*Prompt*: Nothing in the entries should be altered. Write them out in full.

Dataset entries
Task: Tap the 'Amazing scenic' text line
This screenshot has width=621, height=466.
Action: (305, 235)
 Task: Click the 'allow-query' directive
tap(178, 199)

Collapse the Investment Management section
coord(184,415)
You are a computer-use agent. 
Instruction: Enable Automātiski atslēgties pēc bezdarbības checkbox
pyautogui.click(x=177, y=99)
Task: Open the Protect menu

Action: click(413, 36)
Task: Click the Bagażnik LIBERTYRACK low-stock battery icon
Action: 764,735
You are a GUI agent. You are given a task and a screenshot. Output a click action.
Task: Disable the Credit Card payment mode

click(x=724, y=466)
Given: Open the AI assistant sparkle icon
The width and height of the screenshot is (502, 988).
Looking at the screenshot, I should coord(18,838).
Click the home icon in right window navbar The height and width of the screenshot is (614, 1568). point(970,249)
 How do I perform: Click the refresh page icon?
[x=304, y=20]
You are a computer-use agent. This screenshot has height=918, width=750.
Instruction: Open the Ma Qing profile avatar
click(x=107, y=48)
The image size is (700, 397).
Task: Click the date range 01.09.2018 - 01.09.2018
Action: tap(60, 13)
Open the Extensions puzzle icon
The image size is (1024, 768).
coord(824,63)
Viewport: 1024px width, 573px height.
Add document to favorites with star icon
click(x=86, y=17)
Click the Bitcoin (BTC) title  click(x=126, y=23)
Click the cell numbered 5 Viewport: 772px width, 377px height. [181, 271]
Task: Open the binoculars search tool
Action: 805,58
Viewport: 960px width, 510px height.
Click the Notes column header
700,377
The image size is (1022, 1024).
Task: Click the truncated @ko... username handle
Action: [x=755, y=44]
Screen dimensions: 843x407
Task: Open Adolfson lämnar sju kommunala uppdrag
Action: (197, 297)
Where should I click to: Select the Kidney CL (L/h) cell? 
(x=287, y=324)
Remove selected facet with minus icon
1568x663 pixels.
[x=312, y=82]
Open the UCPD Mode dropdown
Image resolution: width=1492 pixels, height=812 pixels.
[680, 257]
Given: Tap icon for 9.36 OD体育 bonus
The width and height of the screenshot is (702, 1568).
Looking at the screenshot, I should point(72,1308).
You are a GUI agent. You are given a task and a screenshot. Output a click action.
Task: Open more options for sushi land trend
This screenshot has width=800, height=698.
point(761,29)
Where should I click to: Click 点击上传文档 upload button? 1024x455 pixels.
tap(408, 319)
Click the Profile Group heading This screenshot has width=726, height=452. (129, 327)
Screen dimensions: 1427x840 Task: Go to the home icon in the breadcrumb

*Output below*:
Task: Tap the 'Amazing scenic' text line
This screenshot has width=621, height=466.
Action: (305, 235)
 Task: Click the 'allow-query' directive
tap(178, 199)

Collapse the Investment Management section
coord(184,415)
You are a computer-use agent. 
Instruction: Enable Automātiski atslēgties pēc bezdarbības checkbox
pyautogui.click(x=177, y=99)
Task: Open the Protect menu

Action: click(413, 36)
Task: Click the Bagażnik LIBERTYRACK low-stock battery icon
Action: 764,735
You are a GUI agent. You are given a task and a screenshot. Output a click action.
Task: Disable the Credit Card payment mode

click(x=724, y=466)
Given: Open the AI assistant sparkle icon
The width and height of the screenshot is (502, 988).
Looking at the screenshot, I should coord(18,838).
Click the home icon in right window navbar The height and width of the screenshot is (614, 1568). point(970,249)
 How do I perform: Click the refresh page icon?
[x=304, y=20]
You are a computer-use agent. This screenshot has height=918, width=750.
Instruction: Open the Ma Qing profile avatar
click(x=107, y=48)
The image size is (700, 397).
Task: Click the date range 01.09.2018 - 01.09.2018
Action: tap(60, 13)
Open the Extensions puzzle icon
The image size is (1024, 768).
coord(824,63)
Viewport: 1024px width, 573px height.
Add document to favorites with star icon
click(x=86, y=17)
Click the Bitcoin (BTC) title  click(x=126, y=23)
Click the cell numbered 5 Viewport: 772px width, 377px height. [181, 271]
Task: Open the binoculars search tool
Action: 805,58
Viewport: 960px width, 510px height.
Click the Notes column header
700,377
The image size is (1022, 1024).
Task: Click the truncated @ko... username handle
Action: [x=755, y=44]
Screen dimensions: 843x407
Task: Open Adolfson lämnar sju kommunala uppdrag
Action: (197, 297)
Where should I click to: Select the Kidney CL (L/h) cell? 
(x=287, y=324)
Remove selected facet with minus icon
1568x663 pixels.
[x=312, y=82]
Open the UCPD Mode dropdown
Image resolution: width=1492 pixels, height=812 pixels.
[680, 257]
Given: Tap icon for 9.36 OD体育 bonus
The width and height of the screenshot is (702, 1568).
Looking at the screenshot, I should point(72,1308).
You are a GUI agent. You are given a task and a screenshot. Output a click action.
Task: Open more options for sushi land trend
This screenshot has width=800, height=698.
point(761,29)
Where should I click to: Click 点击上传文档 upload button? 1024x455 pixels.
tap(408, 319)
Click the Profile Group heading This screenshot has width=726, height=452. (129, 327)
Screen dimensions: 1427x840 Task: Go to the home icon in the breadcrumb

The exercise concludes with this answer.